Juneteenth, now a federal holiday, observes that date when news of emancipation finally reached the slaves in Texas.  But many of those slaves remained in chains as white slaveowners resorted to cruel and inhumane practices to thwart the goal of emancipation, from shipping their slaves to South America to killing them outright.  When most slaves were finally free of the devastation of the institution of slavery, the horrors of the Reconstruction era — the rise of the Ku Klux Klan, the horrific plague of thousands of lynchings and beatings and torture of Black people, the denial of voting rights and legal protects, the enforcement of forms of discrimination that guaranteed generational poverty — these horrors went on for decades throughout the nation, leaving the stench of death and reality of evil that continues to plague too many people and places in the United States.

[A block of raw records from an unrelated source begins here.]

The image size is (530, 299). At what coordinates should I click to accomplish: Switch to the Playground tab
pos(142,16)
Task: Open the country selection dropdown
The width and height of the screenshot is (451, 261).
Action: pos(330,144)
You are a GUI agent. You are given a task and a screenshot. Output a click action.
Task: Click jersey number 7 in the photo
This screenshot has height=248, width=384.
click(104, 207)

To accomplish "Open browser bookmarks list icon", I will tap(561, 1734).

Many commentators today are musing on the bizarre American habit of turning serious historical anniversaries into festive commercial days with decorations and sales of consumer goods.  Memorial Day, Labor Day, Martin Luther King’s Birthday — these should be days for serious reflection, education and public service, not mattress sales.  Juneteenth now enters that strange place in our culture where the point of taking the day off from regular work to reflect on deeper issues in our society gets lost in frivolous commercial stuff.

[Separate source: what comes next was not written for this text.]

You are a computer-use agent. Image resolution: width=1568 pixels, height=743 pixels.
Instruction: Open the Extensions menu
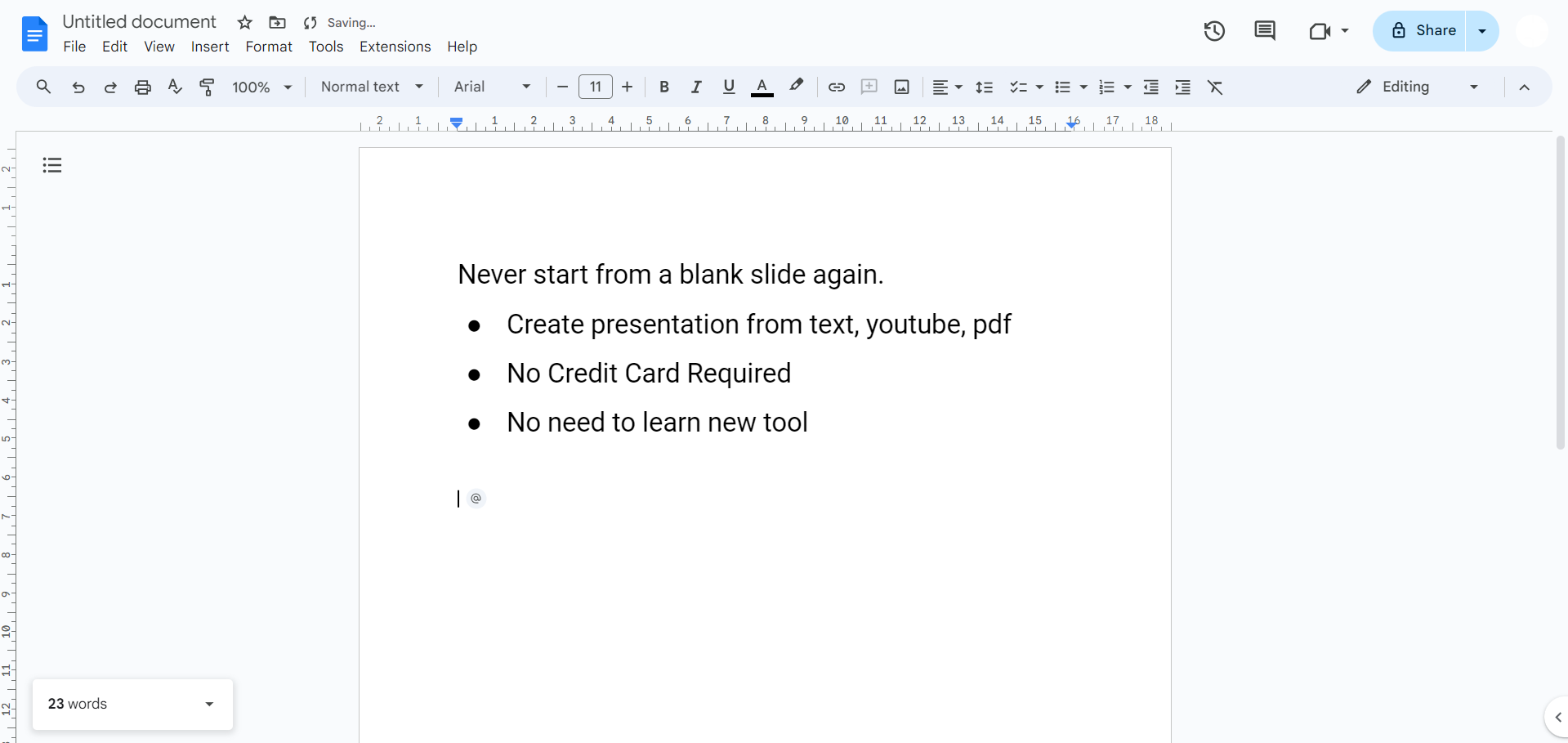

Juneteenth is a historic landmark, yes, an important date on which Black Americans celebrate emancipation, liberation from slavery, freedom.  But amid the barbecues and celebratory events, let’s use the day to examine its true meaning:  emancipation delayed in the 1860’s was freedom denied for hundreds of thousands of Black persons then, and the denial of true freedom continues to this very day in too many places.   We learn much by paying closer attention to the ugly political compromises that great icons of American history made on the topic of race — from Washington, Jefferson, Hamilton and Madison refusing to deal with slavery because of their own economic and political interests, allowing the morally repugnant “3/5 compromise” to stain the Constitution; to Lincoln’s own compromises (including the fact that the Emancipation Proclamation did not cover all slaves, but only those in the confederate states) and doubts about the equality of Black persons; to the countless examples of the failures of those who make law and policy to protect full and complete civil and human rights for all persons of color in this nation — the rolling back of voting rights, the murders of Black persons at the hands of police, the naked hatred of emerging extremist groups marching to the siren song of white supremacist demagogues.  Let’s not kid ourselves:  the massive arming of America is, in some places, preparation to resume the civil war that some descendants of the old confederate way of life, including the oppression of Black persons, continue to wage.

When cancer cells get left in the patient, the disease grows again, consuming the good cells until all that’s left is the rot.  A nation that failed to eradicate completely the ideologies that allowed slavery to exist for hundreds of years now must contend with a resurgence of the racial hatred and conflict, the virulent rise of white supremacy that targets Black persons in supermarkets and churches, that curtails voting rights at a time when such rights needs expanded protection, that runs Black educators out of town and attacks teaching the truth about America’s tortured racial history.

The news of real emancipation is still slow-walking through American life, sometimes even running in reverse.  What we really need to be doing on this Juneteenth and all the days to come is a serious and sustained effort — politically, socially, educationally, morally — to make the idea of genuine emancipation — true freedom — a reality for those who continue to suffer egregious racial threats and real harms at the hands of those who still are fighting “the lost cause.”